* _Dataset records_:
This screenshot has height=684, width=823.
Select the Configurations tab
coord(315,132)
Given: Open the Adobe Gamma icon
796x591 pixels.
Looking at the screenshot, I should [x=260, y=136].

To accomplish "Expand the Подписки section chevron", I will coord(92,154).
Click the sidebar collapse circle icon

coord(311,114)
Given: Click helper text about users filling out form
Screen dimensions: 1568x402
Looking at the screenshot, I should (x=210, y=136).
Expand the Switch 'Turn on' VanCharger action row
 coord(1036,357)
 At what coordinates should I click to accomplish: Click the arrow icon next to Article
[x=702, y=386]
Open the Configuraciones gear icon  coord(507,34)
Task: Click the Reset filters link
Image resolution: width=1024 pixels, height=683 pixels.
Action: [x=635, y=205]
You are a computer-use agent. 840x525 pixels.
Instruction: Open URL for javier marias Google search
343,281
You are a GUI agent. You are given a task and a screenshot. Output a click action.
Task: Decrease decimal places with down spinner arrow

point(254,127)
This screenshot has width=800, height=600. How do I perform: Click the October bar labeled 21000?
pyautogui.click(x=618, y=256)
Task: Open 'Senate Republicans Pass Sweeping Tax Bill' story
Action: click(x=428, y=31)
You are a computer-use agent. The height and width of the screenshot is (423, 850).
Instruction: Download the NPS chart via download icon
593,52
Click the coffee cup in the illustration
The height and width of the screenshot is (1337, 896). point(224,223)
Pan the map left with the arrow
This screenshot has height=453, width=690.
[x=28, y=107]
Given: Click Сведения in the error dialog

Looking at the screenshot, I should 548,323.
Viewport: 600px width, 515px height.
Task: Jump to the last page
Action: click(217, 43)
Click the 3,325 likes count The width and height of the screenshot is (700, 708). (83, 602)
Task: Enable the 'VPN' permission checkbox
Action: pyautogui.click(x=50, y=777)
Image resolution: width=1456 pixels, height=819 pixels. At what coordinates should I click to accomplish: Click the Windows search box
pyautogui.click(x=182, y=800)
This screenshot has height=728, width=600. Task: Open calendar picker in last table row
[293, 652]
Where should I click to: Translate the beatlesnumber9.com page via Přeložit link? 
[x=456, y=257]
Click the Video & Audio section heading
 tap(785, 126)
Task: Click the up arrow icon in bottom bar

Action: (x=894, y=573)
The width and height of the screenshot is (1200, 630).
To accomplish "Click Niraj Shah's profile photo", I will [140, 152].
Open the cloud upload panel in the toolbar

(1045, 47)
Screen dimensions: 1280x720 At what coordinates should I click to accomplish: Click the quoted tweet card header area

* _Task description_:
Print every line of the material above exactly.

* _Written response_:
This screenshot has height=684, width=823.
Select the Configurations tab
coord(315,132)
Given: Open the Adobe Gamma icon
796x591 pixels.
Looking at the screenshot, I should [x=260, y=136].

To accomplish "Expand the Подписки section chevron", I will coord(92,154).
Click the sidebar collapse circle icon

coord(311,114)
Given: Click helper text about users filling out form
Screen dimensions: 1568x402
Looking at the screenshot, I should (x=210, y=136).
Expand the Switch 'Turn on' VanCharger action row
 coord(1036,357)
 At what coordinates should I click to accomplish: Click the arrow icon next to Article
[x=702, y=386]
Open the Configuraciones gear icon  coord(507,34)
Task: Click the Reset filters link
Image resolution: width=1024 pixels, height=683 pixels.
Action: [x=635, y=205]
You are a computer-use agent. 840x525 pixels.
Instruction: Open URL for javier marias Google search
343,281
You are a GUI agent. You are given a task and a screenshot. Output a click action.
Task: Decrease decimal places with down spinner arrow

point(254,127)
This screenshot has width=800, height=600. How do I perform: Click the October bar labeled 21000?
pyautogui.click(x=618, y=256)
Task: Open 'Senate Republicans Pass Sweeping Tax Bill' story
Action: click(x=428, y=31)
You are a computer-use agent. The height and width of the screenshot is (423, 850).
Instruction: Download the NPS chart via download icon
593,52
Click the coffee cup in the illustration
The height and width of the screenshot is (1337, 896). point(224,223)
Pan the map left with the arrow
This screenshot has height=453, width=690.
[x=28, y=107]
Given: Click Сведения in the error dialog

Looking at the screenshot, I should 548,323.
Viewport: 600px width, 515px height.
Task: Jump to the last page
Action: click(217, 43)
Click the 3,325 likes count The width and height of the screenshot is (700, 708). (83, 602)
Task: Enable the 'VPN' permission checkbox
Action: pyautogui.click(x=50, y=777)
Image resolution: width=1456 pixels, height=819 pixels. At what coordinates should I click to accomplish: Click the Windows search box
pyautogui.click(x=182, y=800)
This screenshot has height=728, width=600. Task: Open calendar picker in last table row
[293, 652]
Where should I click to: Translate the beatlesnumber9.com page via Přeložit link? 
[x=456, y=257]
Click the Video & Audio section heading
 tap(785, 126)
Task: Click the up arrow icon in bottom bar

Action: (x=894, y=573)
The width and height of the screenshot is (1200, 630).
To accomplish "Click Niraj Shah's profile photo", I will [140, 152].
Open the cloud upload panel in the toolbar

(1045, 47)
Screen dimensions: 1280x720 At what coordinates should I click to accomplish: Click the quoted tweet card header area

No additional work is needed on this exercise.